Maureen tipped baked beans onto two waiting slices of toast and scraped angrily at the saucepan with a wooden spoon.

‘Bloody idiot. He’s ruined everyone else’s life and been killing himself for years, so why give up now?’

‘It’s serious. His liver’s packing up.’

She turned to him for a moment before flipping a piece of bacon out of the frying pan onto the mountain of beans and putting the plate on the table in front of him.

‘I really should eat a proper vegetable once in a while, shouldn’t I?’ Sean said, trying to change the subject.

‘You going to see him again?’ she said.

He didn’t reply.

‘Sean, love, it’s none of my business, and he is your father, but what good’s going to come of it?’

Sean shrugged and poked at the beans with his fork.
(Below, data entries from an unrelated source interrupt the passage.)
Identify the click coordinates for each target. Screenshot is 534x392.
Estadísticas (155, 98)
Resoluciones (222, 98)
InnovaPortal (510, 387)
Maureen went through to the front room and the sound of a game show filled the silence.

When he’d finished eating, Sean found a carrier bag under the sink and helped himself to a bottle of anti-bacterial cleaner and a couple of cloths. This wasn’t going to cut very deep into the built-up grime of Jack Denton’s home, but it was a start. He put his head round the door of the living room to say goodbye to Maureen. She waved her cigarette but kept her eyes fixed on the screen. He could tell she was annoyed, but it wouldn’t last long.